From a survey of faculty physicians, resident physicians and medical students, researchers found that while nearly all respondents indicated that they would disclose a hypothetical error, less than half reported having disclosed an actual minor or major medical error. The survey results are published in the online version of the Journal of General Internal Medicine.
"Our goal was to learn more about clinicians' attitudes but also what they actually have, and have not, done," said the study's lead author Lauris Kaldjian, M.D., Ph.D., associate professor of internal medicine in the UI Roy J. and Lucille A. Carver College of Medicine and director of the college's Program in Biomedical Ethics and Medical Humanities. "We were interested in what factors or beliefs might be motivating physicians who are more likely to disclose errors to their patients."
Kaldjian and his colleagues received survey responses from 538 faculty physicians, resident physicians and medical students from academic medical centers in the Midwest, Mid-Atlantic and Northeast regions of the United States. Survey questions focused on respondents' attitudes toward disclosing medical errors; whether they would disclose an error from a hypothetical medical situation; and whether they had ever disclosed a real-life medical error.
Ninety-seven percent of the faculty and resident physicians indicated that they would disclose the hypothetical medical error that resulted in minor medical harm (resulting in prolonged treatment or discomfort) to a patient, and 93 percent responded that they would disclose the error if it caused major harm (disability or death) to a patient.
However, only 41 percent of faculty and resident physicians reported actually having disclosed a minor medical error, and only 5 percent responded as having disclosed a major error. Moreover, 19 percent acknowledged having made a minor medical error and not disclosing it; 4 percent indicated having made and not disclosing a major error.

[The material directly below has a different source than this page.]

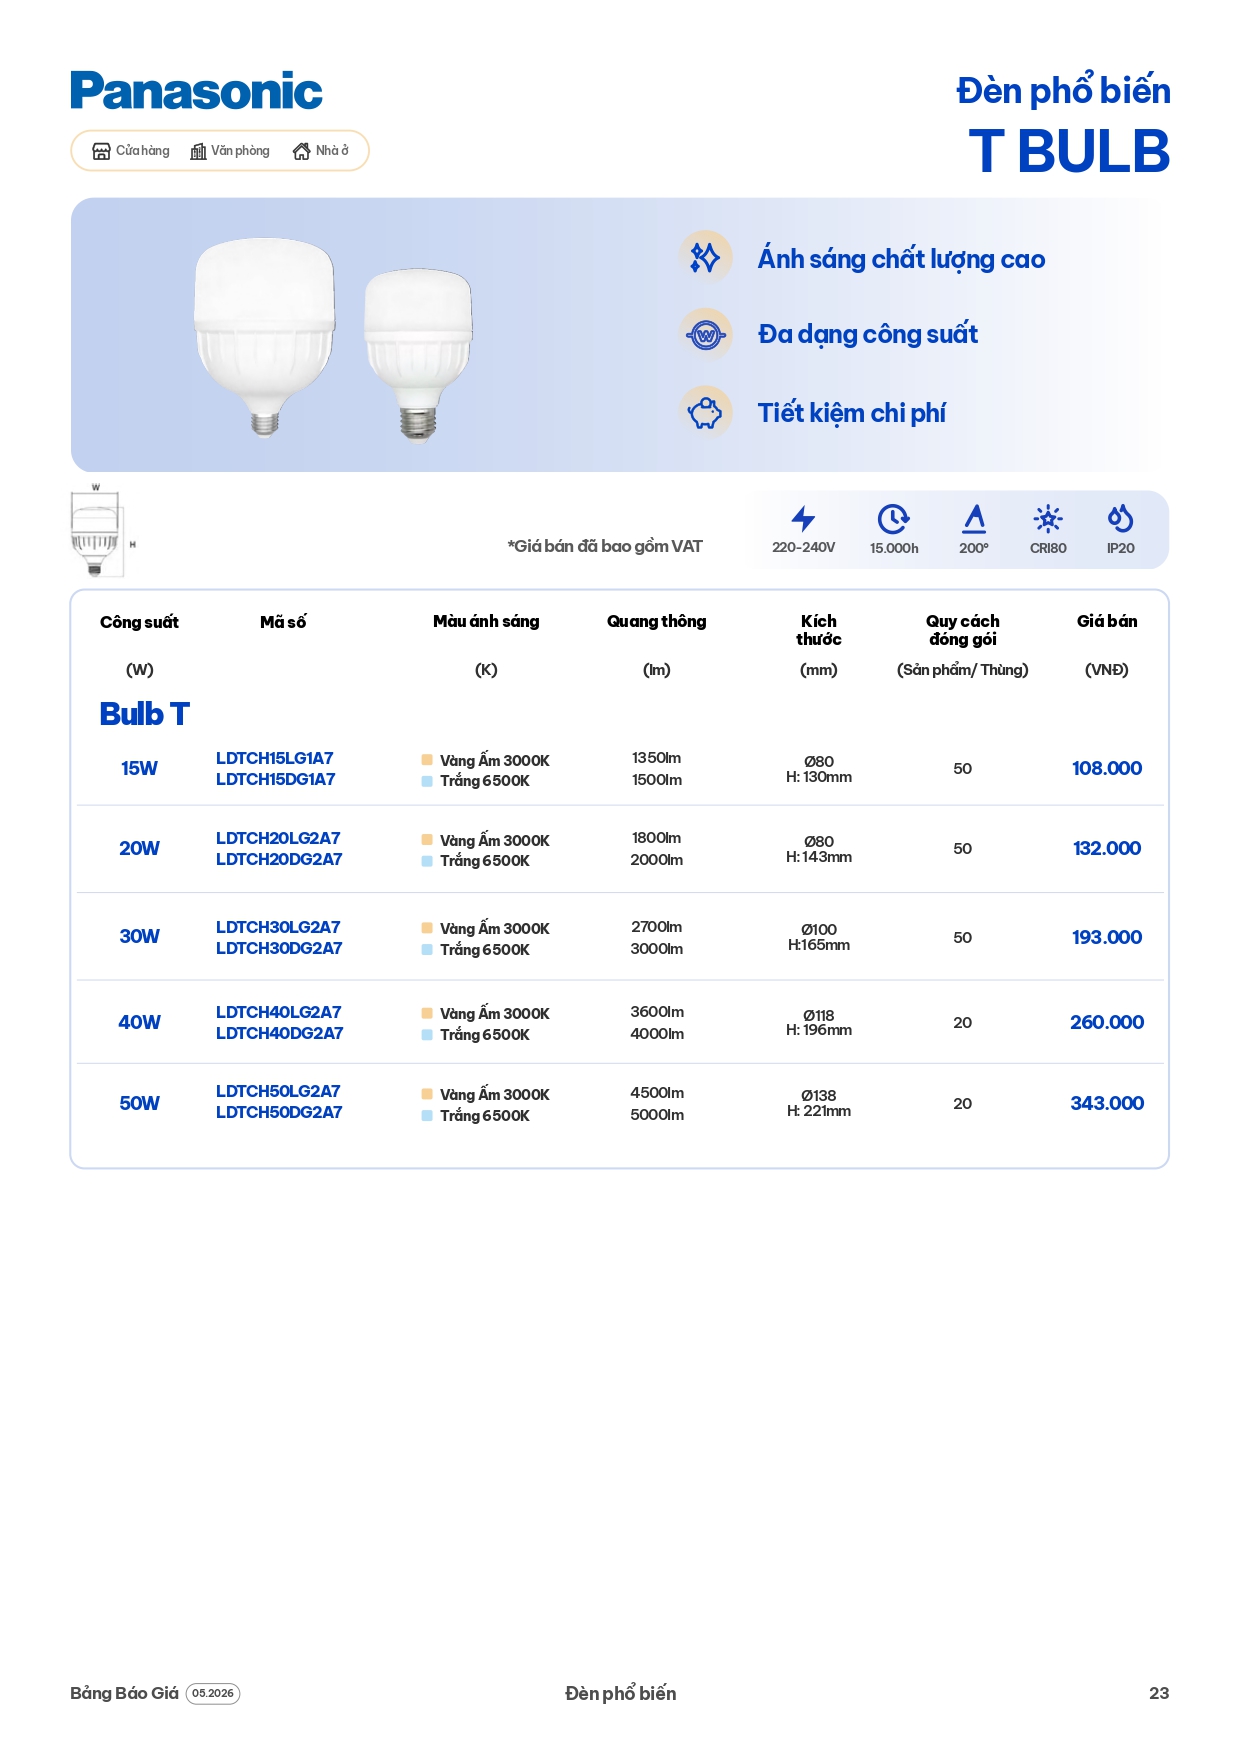
Task: Click the CRI80 light icon
Action: tap(1048, 518)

Taken at face value, the responses would imply that more than half of the physicians surveyed have never made a medical error in their careers. This is striking, Kaldjian noted. "It seems fair to assume that all of us have made at least a minor error, if not a major error, sometime in our careers," he said.
Kaldjian acknowledges biases that can influence survey data like this -- for example, a respondent's reluctance to reveal information that may be embarrassing or unflattering. The point remains, however, that there appears to be a discrepancy between how physicians and trainees believe they would act when faced with a medical error situation and how they have acted when in these situations, he said.
"Most doctors recognize that they're fallible, but they still strive for perfection and, for the most part, hold each other accountable to a high standard of practice that approximates perfection," Kaldjian noted. "The idea persists that the physician rides into the clinic on the white horse. To come in as the healer and then realize that you have harmed is a difficult thing to accept, let alone admit."
Fear of malpractice has been cited as a reason why doctors do not disclose medical errors, but the study authors report that their survey found that physicians who had been exposed to malpractice litigation were not less inclined to disclose errors. The researchers also found differences among the survey respondents based on training level. Physicians with more experience were more willing to disclose medical errors, suggesting that with increased clinical competence and confidence, doctors become more comfortable with error disclosure, according to the study.
Kaldjian also noted preliminary survey data showing that physicians who indicated that forgiveness is an important part of their spiritual and religious belief systems were more likely to disclose medical errors to their patients.
"This is not to say that forgiveness should be a course in medical school," Kaldjian said," but it does suggest that medical schools should consider ways to encourage trainees to draw upon the deeper personal beliefs they bring to the practice of medicine that may be relevant to the challenges of disclosing medical errors."
The study was funded by a Robert Wood Johnson Foundation grant to Kaldjian through the foundation's Generalist Physician Faculty Scholars Program.